# Travail à réaliser
Répondez à ces questions à partir de l'extrait sur la prime d'excellence scientifique :
1. Entre quels montants annuels la prime se situe-t-elle ?
2. À quel organisme François Bonhomme demande-t-il que la prime soit versée ?
3. Dans quelle discipline et en quelle année Claire Lemercier a-t-elle obtenu sa médaille de bronze ?

# Extrait du texte
────────────────────────────────────────

La prime d’excellence scientifique est attribuée à certains chercheurs. De plus en plus d’entre eux la refusent pour protester contre une logique individualiste et compétitive.

En octobre dernier, Didier Chatenay, physicien et directeur de recherche au CNRS, était le premier à dire non. Non à la prime d’excellence scientifique (PES). Cette prime, allant de 3 500 euros à 25 000 euros par an, est versée aux enseignants-chercheurs « dont l’activité scientifique est jugée d’un niveau élevé », dixit le ministère de l’Enseignement supérieur, soit 20 % de chercheurs. En décembre dernier, un deuxième chercheur, François Bonhomme, médaillé d’argent en 1996, reçoit une lettre l’informant qu’il fait partie des bénéficiaires de la prime de 15 000 euros par an, étalée sur quatre ans. Bien que flatté par une telle gratification, François Bonhomme refuse et demande qu’elle soit versée à la Fondation de France qui poursuit, selon lui, des objectifs plus acceptables que ceux qui sous-tendent les actuelles réformes du système français de la recherche.

« Je ne suis pas du tout partisan de la politique de différenciation salariale qui est en train de se mettre en place dans la recherche publique française », explique-t-il dans une lettre au directeur général du CNRS. Il refuse, en somme, le principe d’une prime individuelle au mérite, qui induit « une mise systématique en concurrence soutenue des individus pour l’accès aux ressources […], porteuse d’abus, de déconvenues et d’effets pervers ».

Valérie Pécresse aimerait pourtant bien imposer des mesures de management aux universités. Persuadée que la mise en concurrence rend plus performant. Mais si les chercheurs sont à l’université, c’est précisément parce qu’elle n’est pas une entreprise. Depuis l’automne dernier, des motions sont votées et une pétition intersyndicale circule contre la PES. Perçue avant tout comme « un nouvel élément qui fragilise les statuts », la prime ne prend pas en compte le fait que « la recherche est un travail d’équipe. Cette démarche risque surtout de casser le dynamisme et la solidarité des collectifs de travail ».

Par ailleurs, les jeunes chercheurs, plus souvent contractuels que titulaires, auraient davantage besoin d’un soutien financier. Ce que souligne François Bonhomme, lorsqu’il suggère d’utiliser de telles sommes « à améliorer les promotions et les recrutements ».

D’autres chercheurs emboîtent le pas à leurs collègues. Ainsi, Laurent Mucchielli, médaille de bronze en sociologie en 2006, Claire Lemercier, médaille de bronze en histoire en 2008, et Karine Costuas, médaille de bronze en chimie en 2009, ont fait la même démarche. Un refus qui pourrait bien faire tache d’huile.

────────────────────────────────────────

# Données fournies

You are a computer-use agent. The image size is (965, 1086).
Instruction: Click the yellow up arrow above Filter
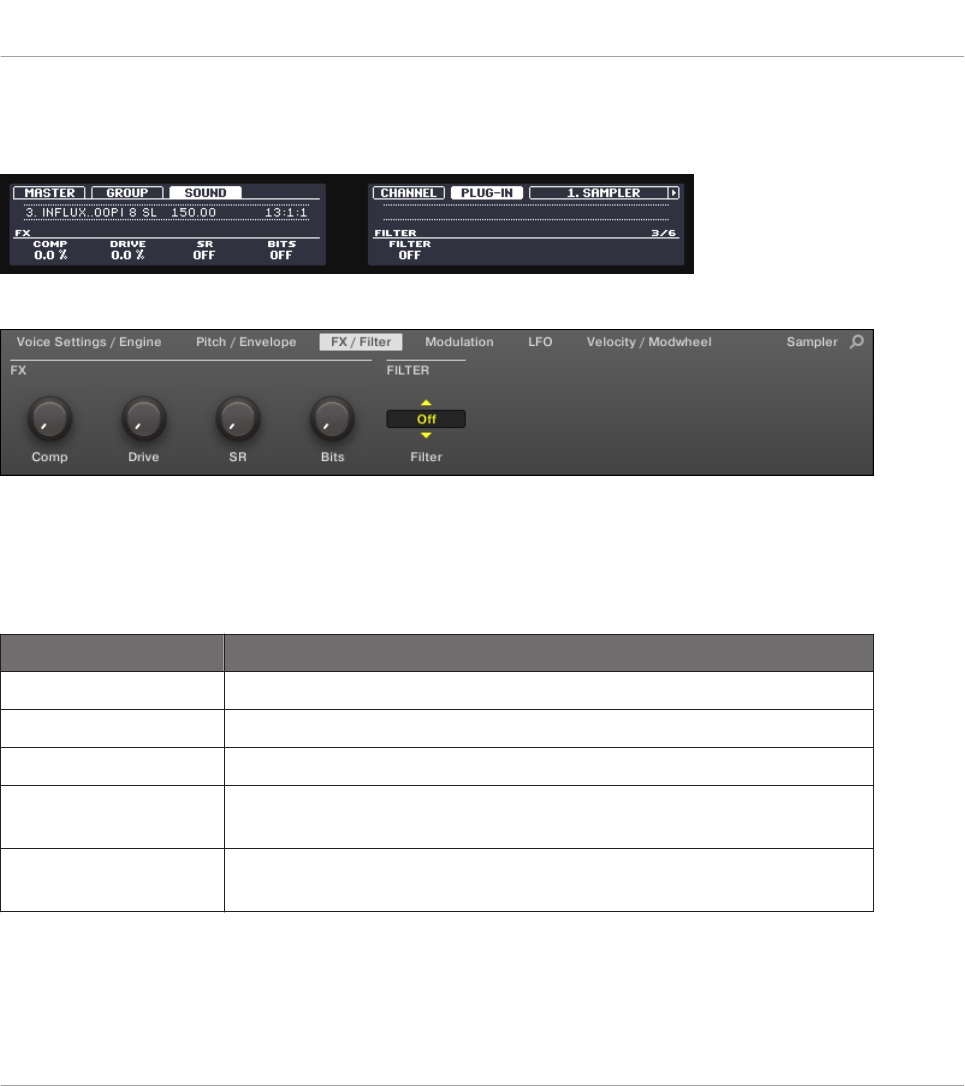(426, 402)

────────────────────────────────────────

# Résultat attendu
1. Entre 3 500 euros et 25 000 euros par an.
2. À la Fondation de France.
3. En histoire, en 2008.